Figure 3. Compounds 9 and 15 make a hydrogen bond with Asp-375 within Site A of the active site of LTA₄H.

(a) Green mesh surrounding Compound 9 (orange) shows the Fo-Fc difference map density (2σ level) having omitted the compound from the model. (b) Comparison of X-ray structure of 2H-resveratrol (blue; 3FTU.pdb) and compound 9 (bronze; our study) in Site A of LTA₄H. The protein surface is coloured by amino acid hydrophobicity from most hydrophobic (orange) to hydrophilic (blue) through white regions. (c) Relative positions of 2H-resveratrol (blue) and compound 9 (bronze) showing hydrogen bonding interactions. 2H-resveratrol H-bonds to the carbonyl of Trp-311 and 3 water molecules (pink) and its position is further reinforced by a π-stacking interaction with the indole of Trp-311. Compound 9 adopts a head-to-tail orientation such that its hydroxyl groups form H-bonds to Asp-375, key for hydrolase activity, and a single water molecule (orange). (d) Compound 9 (pink) does not impinge significantly on the peptidase site delineated by OBP-Pro (white; 4MS6.pdb) when the X-ray structures of Compound 9-LTA₄H (our study) and 4MS6.pdb are overlaid.
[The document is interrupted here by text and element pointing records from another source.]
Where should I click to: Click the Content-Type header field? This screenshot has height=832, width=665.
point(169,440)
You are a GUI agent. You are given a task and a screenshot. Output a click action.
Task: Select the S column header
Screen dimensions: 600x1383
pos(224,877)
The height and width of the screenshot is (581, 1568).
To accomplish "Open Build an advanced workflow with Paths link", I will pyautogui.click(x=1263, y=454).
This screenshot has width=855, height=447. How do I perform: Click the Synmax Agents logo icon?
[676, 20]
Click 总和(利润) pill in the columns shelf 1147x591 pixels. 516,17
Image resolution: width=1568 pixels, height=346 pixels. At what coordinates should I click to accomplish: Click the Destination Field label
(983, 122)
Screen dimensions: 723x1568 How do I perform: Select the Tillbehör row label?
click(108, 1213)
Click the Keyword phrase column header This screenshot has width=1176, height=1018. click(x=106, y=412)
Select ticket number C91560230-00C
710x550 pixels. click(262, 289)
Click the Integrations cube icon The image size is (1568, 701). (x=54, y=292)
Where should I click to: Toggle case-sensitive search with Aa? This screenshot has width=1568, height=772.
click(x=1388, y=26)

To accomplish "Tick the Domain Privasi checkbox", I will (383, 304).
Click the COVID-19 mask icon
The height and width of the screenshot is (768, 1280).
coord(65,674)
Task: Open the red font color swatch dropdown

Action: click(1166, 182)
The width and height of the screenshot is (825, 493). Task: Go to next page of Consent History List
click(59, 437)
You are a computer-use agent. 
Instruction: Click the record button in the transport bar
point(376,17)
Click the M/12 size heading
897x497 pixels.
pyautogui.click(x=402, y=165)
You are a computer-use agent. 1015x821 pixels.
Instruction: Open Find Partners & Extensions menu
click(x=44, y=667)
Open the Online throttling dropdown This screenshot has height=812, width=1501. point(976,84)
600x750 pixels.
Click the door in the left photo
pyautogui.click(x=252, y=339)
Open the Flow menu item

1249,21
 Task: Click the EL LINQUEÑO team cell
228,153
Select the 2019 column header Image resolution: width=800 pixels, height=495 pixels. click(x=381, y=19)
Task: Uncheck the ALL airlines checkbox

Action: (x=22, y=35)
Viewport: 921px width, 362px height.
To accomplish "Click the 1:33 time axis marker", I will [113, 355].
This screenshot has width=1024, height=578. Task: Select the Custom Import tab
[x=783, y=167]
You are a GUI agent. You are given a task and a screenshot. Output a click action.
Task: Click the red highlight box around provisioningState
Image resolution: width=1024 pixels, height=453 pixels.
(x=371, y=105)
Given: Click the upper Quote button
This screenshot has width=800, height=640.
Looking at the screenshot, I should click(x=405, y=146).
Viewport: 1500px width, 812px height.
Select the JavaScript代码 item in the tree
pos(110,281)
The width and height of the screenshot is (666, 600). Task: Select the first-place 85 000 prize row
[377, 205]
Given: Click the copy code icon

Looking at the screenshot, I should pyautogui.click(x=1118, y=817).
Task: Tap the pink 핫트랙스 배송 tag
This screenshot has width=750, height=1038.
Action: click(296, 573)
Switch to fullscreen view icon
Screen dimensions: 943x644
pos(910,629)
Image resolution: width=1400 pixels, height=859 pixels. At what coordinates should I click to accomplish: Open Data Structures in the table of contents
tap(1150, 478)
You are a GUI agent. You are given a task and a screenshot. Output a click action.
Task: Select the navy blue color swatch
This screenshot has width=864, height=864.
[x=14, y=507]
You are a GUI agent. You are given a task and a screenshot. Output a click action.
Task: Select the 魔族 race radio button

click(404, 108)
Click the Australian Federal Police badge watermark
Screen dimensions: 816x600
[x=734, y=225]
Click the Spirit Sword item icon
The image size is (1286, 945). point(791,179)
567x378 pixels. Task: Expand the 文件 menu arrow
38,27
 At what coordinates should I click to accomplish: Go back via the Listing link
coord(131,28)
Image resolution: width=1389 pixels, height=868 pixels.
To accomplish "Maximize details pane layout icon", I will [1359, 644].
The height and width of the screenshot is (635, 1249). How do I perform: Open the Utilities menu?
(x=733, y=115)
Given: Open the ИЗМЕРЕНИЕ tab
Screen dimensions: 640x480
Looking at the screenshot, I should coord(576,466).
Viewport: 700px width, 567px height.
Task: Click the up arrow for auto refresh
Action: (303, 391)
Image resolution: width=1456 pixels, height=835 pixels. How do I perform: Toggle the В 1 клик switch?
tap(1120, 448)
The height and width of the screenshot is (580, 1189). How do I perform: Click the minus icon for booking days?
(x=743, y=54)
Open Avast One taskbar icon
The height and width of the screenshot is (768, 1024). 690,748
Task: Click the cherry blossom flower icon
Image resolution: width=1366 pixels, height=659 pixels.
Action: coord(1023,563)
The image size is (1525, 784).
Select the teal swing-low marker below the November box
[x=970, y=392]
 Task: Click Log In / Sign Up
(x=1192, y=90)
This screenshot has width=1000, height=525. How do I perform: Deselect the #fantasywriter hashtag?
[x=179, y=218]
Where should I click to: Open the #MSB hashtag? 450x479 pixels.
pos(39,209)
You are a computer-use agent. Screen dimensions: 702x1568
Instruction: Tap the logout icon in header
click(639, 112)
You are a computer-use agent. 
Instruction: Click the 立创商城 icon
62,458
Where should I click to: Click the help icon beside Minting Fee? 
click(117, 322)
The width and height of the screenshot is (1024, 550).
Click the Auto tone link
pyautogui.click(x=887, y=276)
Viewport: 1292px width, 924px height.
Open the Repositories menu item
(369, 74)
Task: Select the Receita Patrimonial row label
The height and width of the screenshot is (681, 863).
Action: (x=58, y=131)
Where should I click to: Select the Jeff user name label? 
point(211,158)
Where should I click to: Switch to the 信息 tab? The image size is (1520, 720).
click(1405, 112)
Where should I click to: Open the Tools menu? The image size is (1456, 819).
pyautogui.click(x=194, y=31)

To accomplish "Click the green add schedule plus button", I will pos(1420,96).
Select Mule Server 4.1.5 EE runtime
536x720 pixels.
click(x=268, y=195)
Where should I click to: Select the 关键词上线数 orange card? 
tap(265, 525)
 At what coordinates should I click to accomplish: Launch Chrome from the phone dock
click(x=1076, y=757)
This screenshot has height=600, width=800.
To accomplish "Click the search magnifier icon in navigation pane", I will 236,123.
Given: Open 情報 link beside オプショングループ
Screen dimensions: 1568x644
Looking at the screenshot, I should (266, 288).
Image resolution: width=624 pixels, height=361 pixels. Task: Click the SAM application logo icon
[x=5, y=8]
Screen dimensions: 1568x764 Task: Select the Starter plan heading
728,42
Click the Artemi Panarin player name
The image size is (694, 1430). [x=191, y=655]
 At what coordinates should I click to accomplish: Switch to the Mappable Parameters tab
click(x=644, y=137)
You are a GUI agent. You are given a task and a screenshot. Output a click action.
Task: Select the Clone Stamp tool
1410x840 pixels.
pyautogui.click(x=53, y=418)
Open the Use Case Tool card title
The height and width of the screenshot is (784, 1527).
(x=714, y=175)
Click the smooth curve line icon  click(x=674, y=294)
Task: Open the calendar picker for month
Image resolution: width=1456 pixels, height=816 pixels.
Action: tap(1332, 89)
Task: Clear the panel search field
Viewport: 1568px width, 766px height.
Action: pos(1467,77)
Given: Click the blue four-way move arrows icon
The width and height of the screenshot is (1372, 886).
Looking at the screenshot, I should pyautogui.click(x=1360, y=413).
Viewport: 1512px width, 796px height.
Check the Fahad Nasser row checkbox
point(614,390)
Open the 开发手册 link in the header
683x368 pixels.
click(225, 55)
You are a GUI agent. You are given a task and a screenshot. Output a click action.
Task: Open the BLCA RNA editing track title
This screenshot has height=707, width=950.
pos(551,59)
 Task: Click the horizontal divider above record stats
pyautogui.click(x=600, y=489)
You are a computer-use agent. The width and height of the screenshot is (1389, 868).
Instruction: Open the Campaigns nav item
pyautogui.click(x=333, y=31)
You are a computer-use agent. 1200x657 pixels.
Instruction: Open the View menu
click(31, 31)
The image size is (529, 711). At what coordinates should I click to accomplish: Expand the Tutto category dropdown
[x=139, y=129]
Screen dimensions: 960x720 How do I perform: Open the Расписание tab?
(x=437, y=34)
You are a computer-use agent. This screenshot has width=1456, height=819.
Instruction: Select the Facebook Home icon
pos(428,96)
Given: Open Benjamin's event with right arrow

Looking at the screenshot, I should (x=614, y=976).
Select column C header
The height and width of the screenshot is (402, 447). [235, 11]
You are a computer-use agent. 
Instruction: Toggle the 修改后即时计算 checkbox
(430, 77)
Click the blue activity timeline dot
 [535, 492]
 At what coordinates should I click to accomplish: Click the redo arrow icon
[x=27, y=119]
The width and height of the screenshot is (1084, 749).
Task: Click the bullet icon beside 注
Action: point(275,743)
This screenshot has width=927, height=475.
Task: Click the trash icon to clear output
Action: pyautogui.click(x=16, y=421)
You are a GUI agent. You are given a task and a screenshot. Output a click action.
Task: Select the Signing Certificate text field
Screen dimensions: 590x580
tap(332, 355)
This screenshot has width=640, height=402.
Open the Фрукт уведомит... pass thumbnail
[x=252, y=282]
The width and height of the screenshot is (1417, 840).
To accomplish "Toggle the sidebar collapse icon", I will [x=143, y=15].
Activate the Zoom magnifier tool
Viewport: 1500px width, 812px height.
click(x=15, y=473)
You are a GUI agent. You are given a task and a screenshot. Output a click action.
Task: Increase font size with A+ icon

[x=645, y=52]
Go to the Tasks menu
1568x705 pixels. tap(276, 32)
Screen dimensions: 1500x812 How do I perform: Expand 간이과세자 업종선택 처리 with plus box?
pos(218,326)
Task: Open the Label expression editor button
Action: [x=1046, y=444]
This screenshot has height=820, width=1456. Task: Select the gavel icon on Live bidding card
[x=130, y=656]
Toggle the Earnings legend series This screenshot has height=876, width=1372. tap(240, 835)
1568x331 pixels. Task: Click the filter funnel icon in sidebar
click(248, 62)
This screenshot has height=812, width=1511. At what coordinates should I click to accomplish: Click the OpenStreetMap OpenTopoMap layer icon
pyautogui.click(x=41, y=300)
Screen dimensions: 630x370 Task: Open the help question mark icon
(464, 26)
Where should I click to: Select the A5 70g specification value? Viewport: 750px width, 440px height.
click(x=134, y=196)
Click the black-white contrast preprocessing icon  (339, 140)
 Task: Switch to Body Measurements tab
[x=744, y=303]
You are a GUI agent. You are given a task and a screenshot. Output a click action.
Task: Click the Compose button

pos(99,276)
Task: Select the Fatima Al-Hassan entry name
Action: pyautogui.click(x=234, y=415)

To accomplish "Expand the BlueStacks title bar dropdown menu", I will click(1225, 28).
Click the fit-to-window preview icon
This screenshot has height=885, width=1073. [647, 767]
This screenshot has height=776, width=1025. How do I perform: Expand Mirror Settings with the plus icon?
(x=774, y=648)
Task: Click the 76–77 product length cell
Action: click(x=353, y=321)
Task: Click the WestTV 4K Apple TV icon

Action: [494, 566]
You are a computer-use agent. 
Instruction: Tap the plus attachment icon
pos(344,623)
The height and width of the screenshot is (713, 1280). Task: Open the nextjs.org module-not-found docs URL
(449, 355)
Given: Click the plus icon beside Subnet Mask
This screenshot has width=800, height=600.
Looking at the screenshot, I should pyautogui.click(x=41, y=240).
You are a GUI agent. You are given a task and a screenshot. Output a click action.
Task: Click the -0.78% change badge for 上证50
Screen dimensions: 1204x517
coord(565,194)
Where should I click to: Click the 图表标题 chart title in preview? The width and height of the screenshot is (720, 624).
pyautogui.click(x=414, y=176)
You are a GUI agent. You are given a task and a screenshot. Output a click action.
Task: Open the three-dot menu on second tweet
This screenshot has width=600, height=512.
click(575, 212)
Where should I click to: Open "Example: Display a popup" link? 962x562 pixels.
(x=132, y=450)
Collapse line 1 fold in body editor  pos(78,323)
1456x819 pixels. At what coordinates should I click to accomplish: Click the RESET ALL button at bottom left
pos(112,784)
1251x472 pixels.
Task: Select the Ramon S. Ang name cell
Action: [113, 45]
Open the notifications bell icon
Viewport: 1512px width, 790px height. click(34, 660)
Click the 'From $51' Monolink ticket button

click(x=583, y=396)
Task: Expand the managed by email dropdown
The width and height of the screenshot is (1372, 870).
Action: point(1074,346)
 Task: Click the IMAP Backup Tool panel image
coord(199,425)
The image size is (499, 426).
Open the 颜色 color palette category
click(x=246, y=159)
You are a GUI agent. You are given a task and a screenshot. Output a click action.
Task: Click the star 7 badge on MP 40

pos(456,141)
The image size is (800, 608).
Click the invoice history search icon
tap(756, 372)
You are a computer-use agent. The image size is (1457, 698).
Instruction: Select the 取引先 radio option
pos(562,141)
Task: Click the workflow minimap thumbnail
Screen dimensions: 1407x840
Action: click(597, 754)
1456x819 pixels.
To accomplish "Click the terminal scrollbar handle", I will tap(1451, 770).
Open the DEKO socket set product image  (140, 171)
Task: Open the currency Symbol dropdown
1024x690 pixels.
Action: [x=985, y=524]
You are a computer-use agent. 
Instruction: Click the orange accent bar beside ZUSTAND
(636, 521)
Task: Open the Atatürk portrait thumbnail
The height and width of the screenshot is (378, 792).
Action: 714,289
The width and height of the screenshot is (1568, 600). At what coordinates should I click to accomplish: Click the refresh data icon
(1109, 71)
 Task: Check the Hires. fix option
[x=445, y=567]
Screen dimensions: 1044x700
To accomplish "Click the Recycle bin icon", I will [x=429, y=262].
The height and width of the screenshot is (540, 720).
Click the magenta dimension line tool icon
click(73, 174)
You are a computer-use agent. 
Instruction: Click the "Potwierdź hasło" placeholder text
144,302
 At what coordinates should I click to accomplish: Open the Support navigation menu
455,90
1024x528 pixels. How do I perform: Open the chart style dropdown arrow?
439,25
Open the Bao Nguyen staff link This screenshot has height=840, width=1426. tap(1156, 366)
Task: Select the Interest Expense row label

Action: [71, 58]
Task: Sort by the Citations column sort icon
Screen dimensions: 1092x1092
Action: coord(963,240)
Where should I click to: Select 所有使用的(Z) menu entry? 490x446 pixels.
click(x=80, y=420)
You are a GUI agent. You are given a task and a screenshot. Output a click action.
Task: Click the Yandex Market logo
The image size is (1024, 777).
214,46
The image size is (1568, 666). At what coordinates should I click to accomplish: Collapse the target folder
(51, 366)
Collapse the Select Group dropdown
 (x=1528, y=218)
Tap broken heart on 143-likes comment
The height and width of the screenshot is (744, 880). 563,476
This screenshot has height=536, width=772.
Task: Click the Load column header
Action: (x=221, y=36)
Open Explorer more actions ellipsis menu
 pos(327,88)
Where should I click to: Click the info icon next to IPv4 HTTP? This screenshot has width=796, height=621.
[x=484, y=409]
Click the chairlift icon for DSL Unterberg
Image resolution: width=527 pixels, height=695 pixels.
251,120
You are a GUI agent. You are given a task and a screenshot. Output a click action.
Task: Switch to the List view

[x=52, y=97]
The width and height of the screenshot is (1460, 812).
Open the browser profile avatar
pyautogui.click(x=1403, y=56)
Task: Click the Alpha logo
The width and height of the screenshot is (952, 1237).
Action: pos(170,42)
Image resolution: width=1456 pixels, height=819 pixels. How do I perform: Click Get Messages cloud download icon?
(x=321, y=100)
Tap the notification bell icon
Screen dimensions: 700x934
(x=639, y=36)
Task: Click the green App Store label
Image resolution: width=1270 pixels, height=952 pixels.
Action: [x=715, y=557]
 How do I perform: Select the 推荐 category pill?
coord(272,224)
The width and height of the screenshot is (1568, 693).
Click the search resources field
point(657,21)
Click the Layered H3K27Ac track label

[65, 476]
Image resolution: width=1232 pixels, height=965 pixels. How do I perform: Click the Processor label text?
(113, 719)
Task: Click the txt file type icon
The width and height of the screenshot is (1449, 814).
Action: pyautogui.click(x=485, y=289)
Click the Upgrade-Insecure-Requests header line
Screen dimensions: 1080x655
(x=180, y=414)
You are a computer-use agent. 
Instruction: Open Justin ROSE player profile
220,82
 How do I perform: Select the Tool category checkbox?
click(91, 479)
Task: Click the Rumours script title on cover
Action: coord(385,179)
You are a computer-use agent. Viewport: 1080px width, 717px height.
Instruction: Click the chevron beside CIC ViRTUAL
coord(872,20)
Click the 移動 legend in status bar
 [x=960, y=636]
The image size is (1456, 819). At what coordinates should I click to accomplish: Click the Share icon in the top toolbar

Best scored poses of compound 12 (e; white) and compound 15 (f; orange) docked into site A of LTA₄H with Autodock Vina. The R2 OH of compound 12 is located in a hydrophobic region so replacing this group with a methyl substituent (compound 15) improves interaction with the protein. In addition, a hydrogen-bonding interaction between the phenol of compound 15 and Asp-375 is also observed.